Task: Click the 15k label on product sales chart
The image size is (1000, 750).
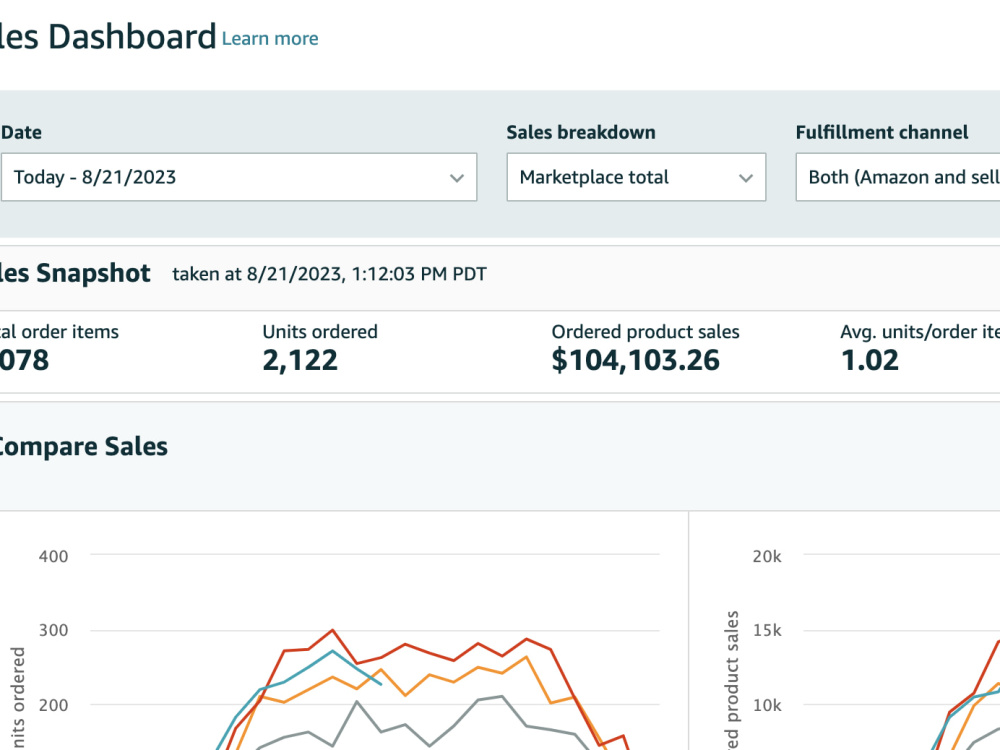Action: point(767,631)
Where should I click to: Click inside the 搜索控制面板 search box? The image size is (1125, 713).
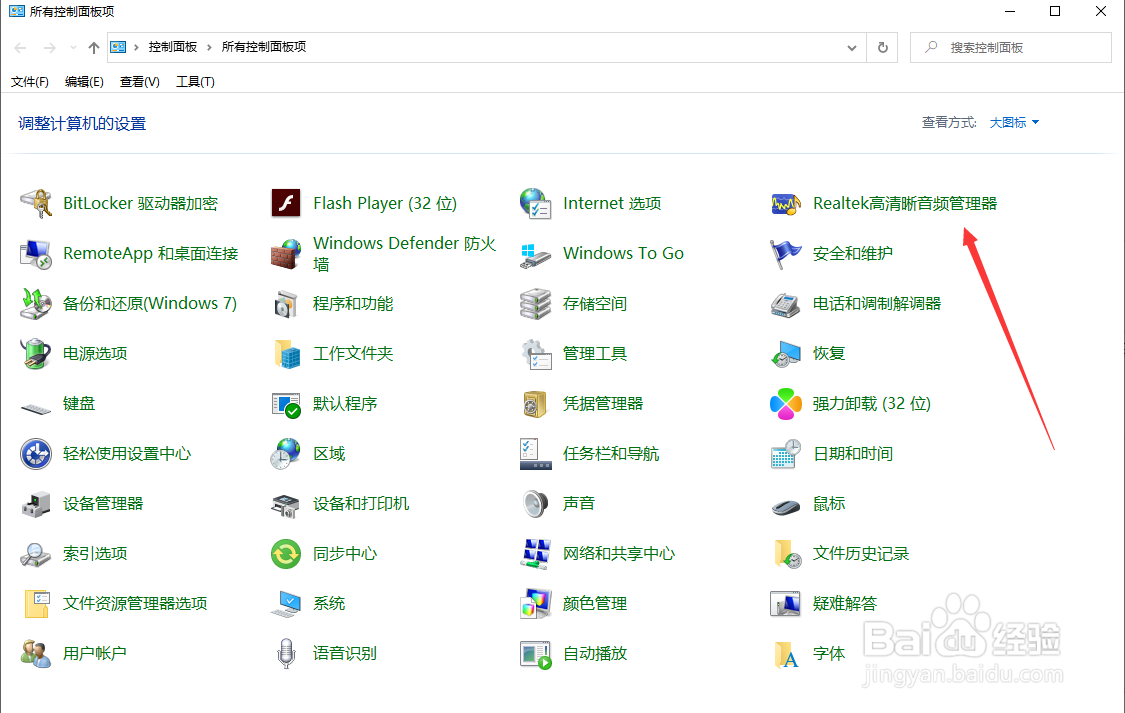tap(1010, 47)
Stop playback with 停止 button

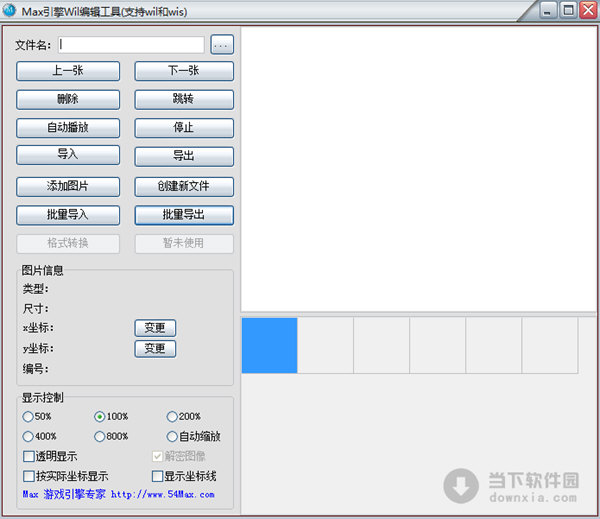click(184, 128)
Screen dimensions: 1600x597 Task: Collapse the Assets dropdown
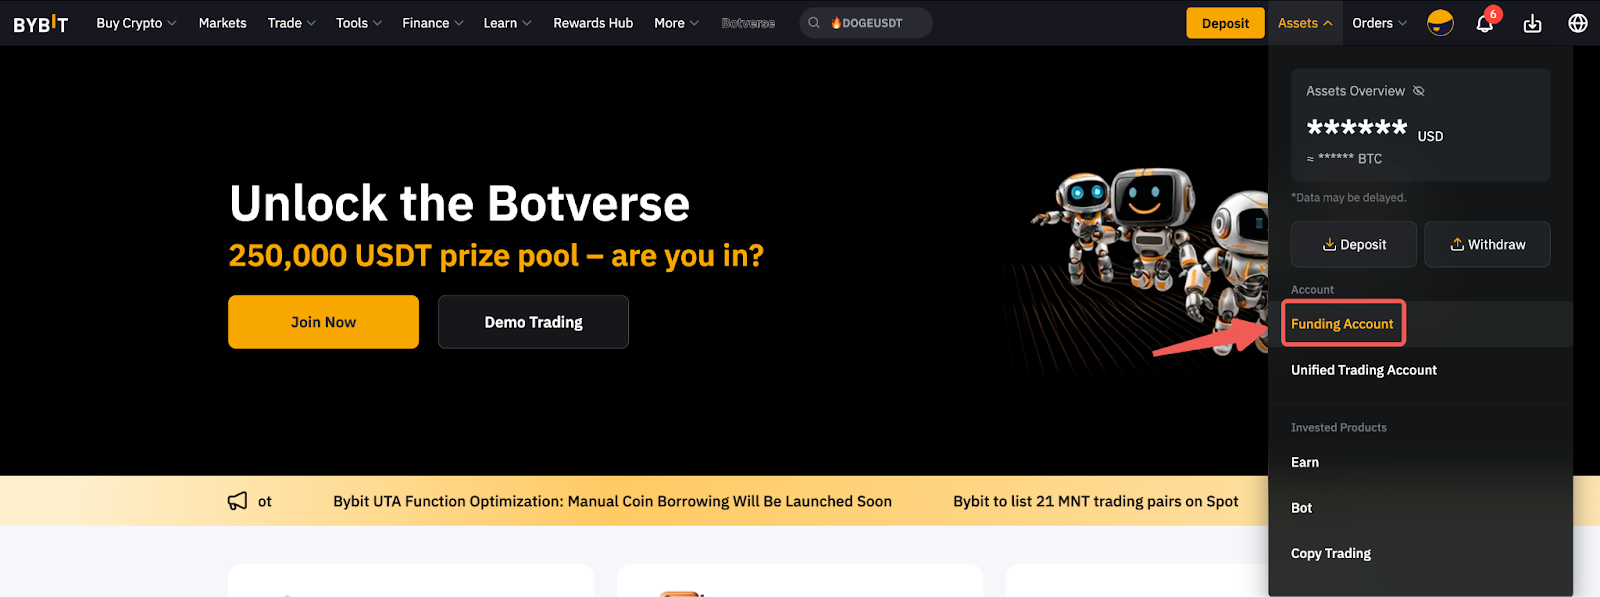(1304, 23)
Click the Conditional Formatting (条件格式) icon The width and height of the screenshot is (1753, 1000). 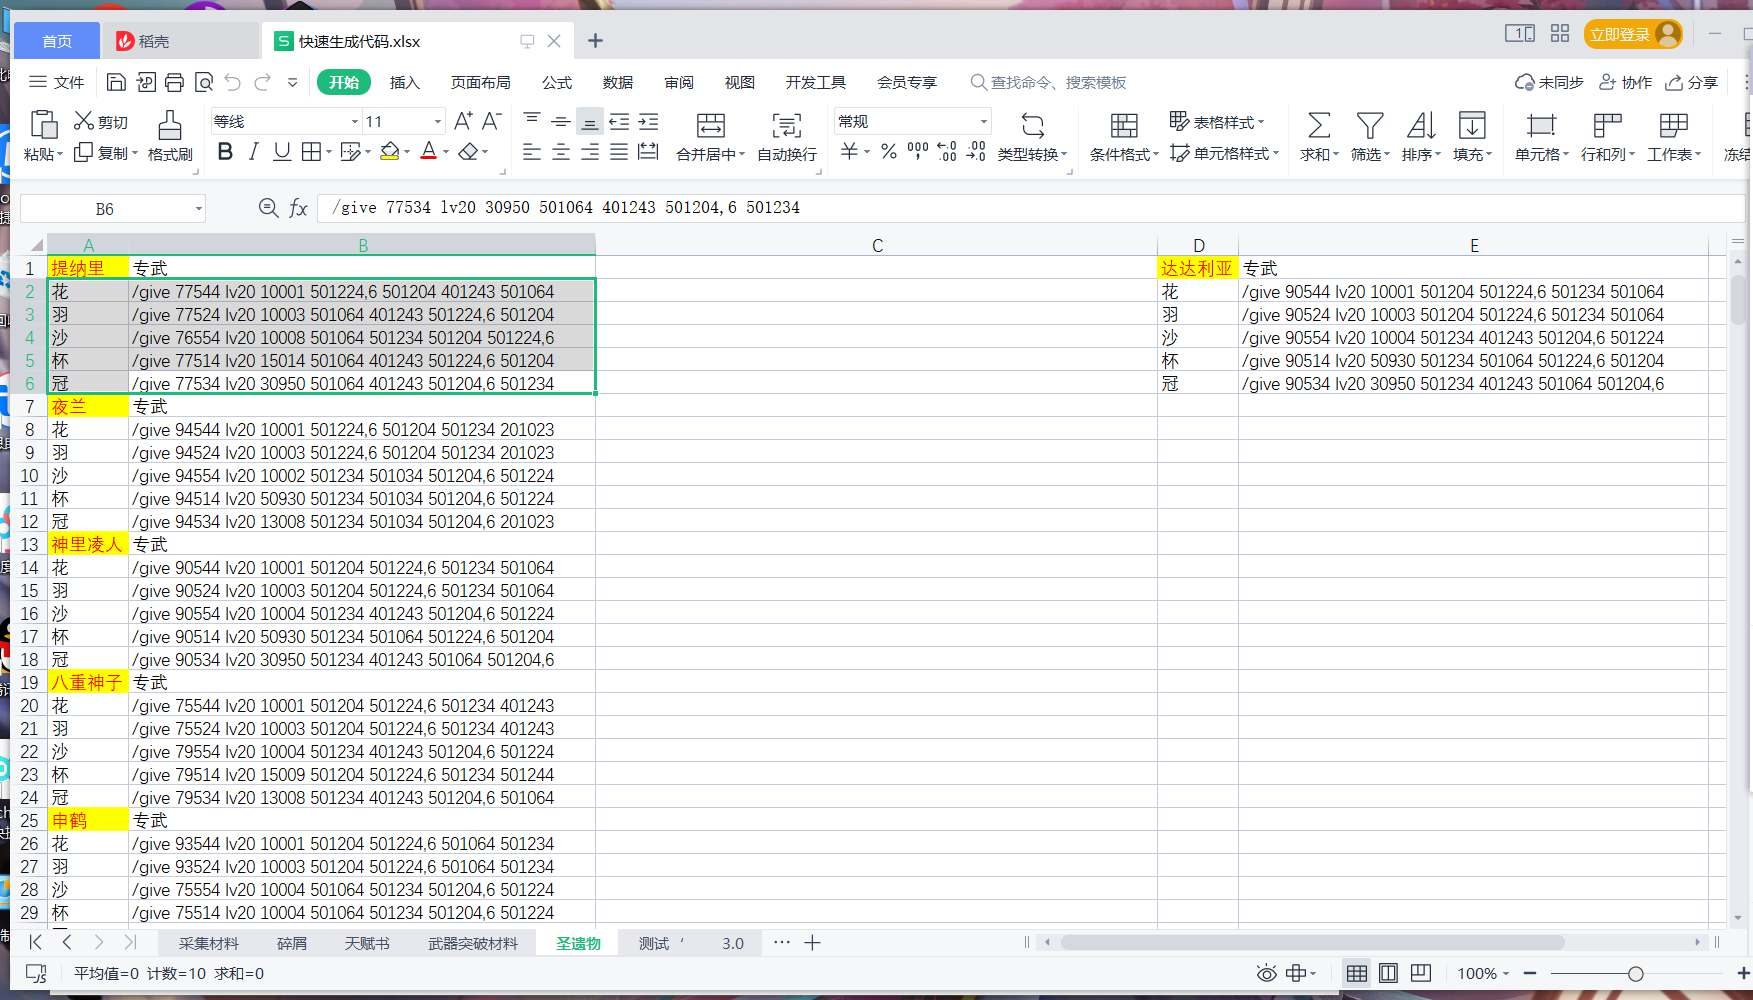coord(1124,125)
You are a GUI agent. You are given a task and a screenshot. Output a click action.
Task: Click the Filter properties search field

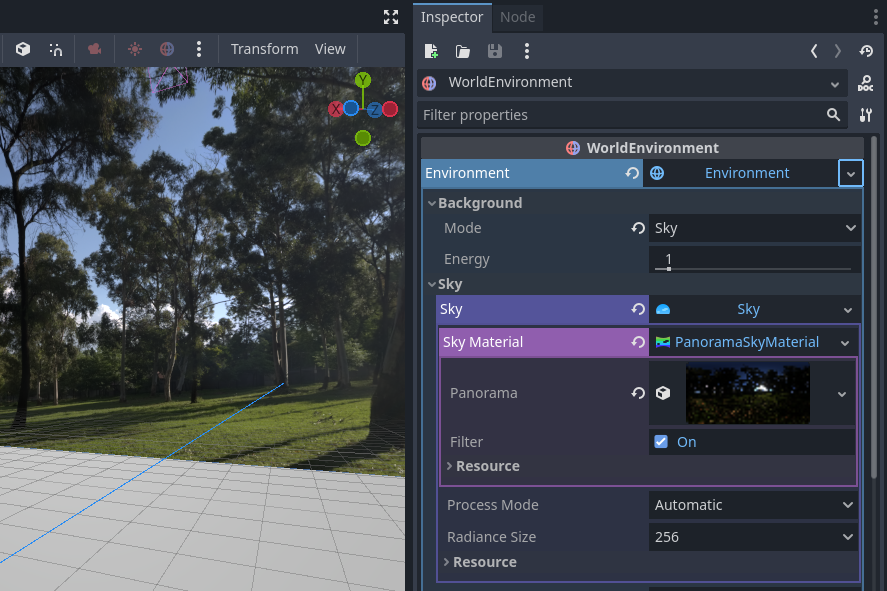[x=620, y=115]
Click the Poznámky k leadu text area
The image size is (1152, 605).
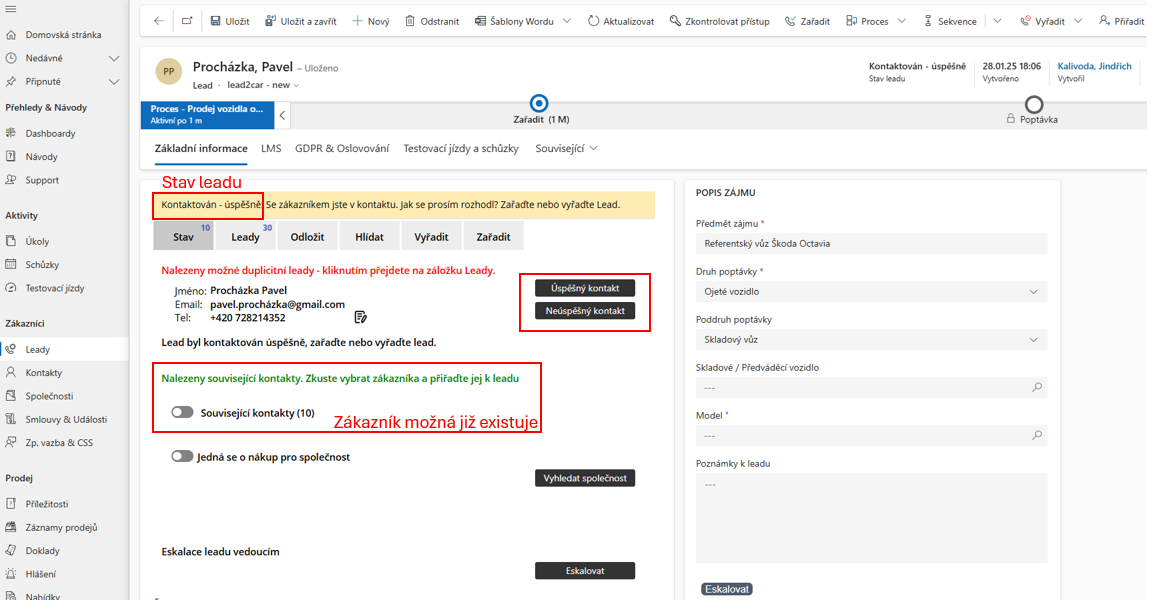coord(870,520)
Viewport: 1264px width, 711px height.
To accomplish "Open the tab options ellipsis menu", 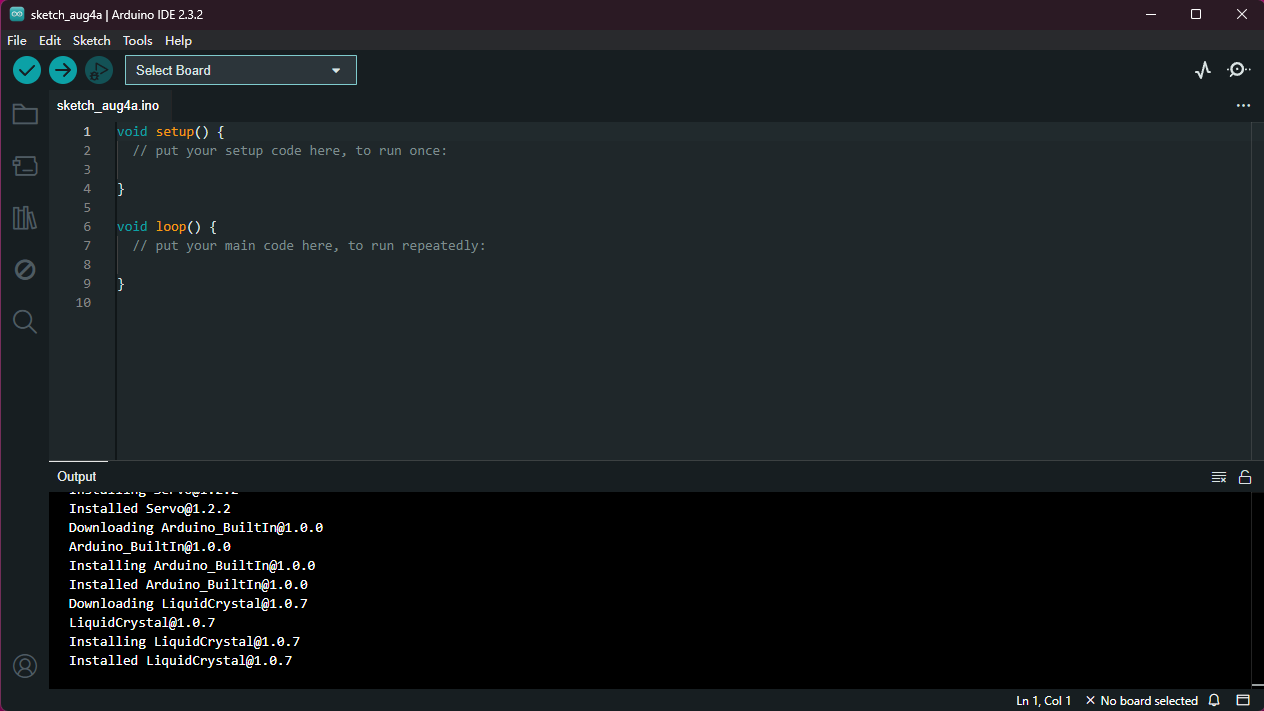I will coord(1243,105).
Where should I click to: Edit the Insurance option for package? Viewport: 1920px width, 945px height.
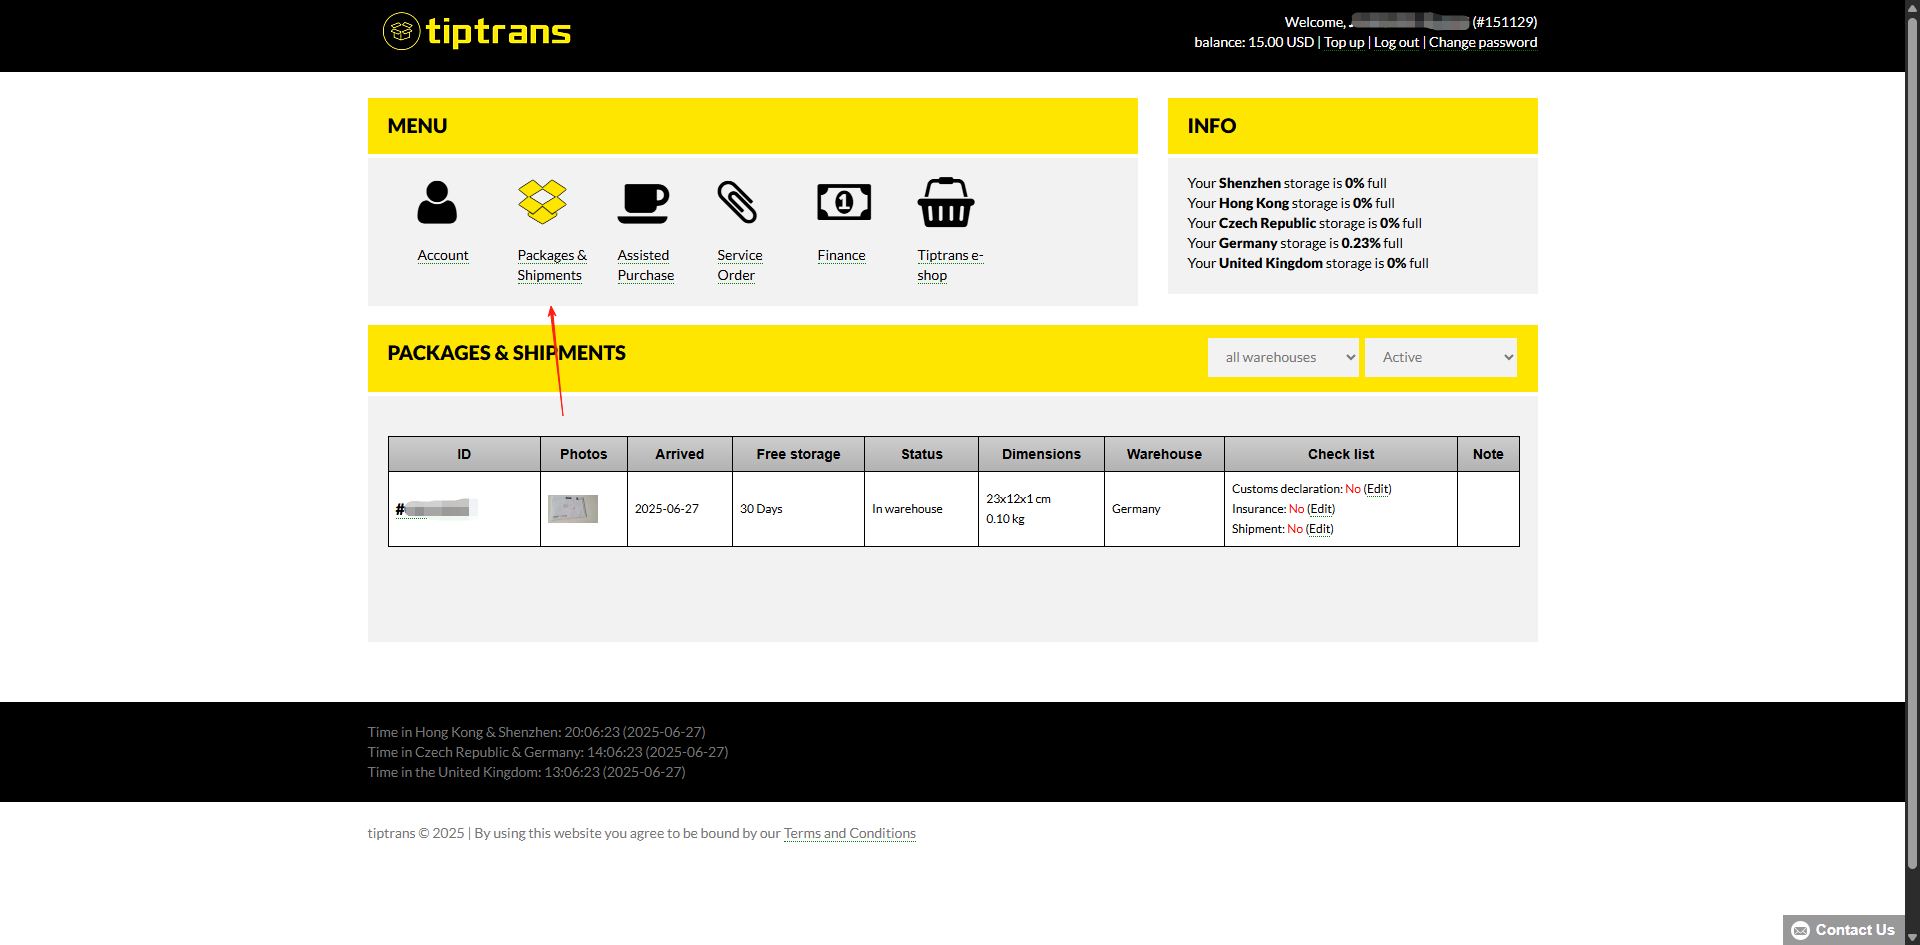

> [Exercise description]:
The answer must be every line of the data that holds the word "Viewport".

> [Response box]:
Viewport: 1264px width, 711px height.
Where should I click to: Edit the Insurance option for package? Viewport: 1920px width, 945px height.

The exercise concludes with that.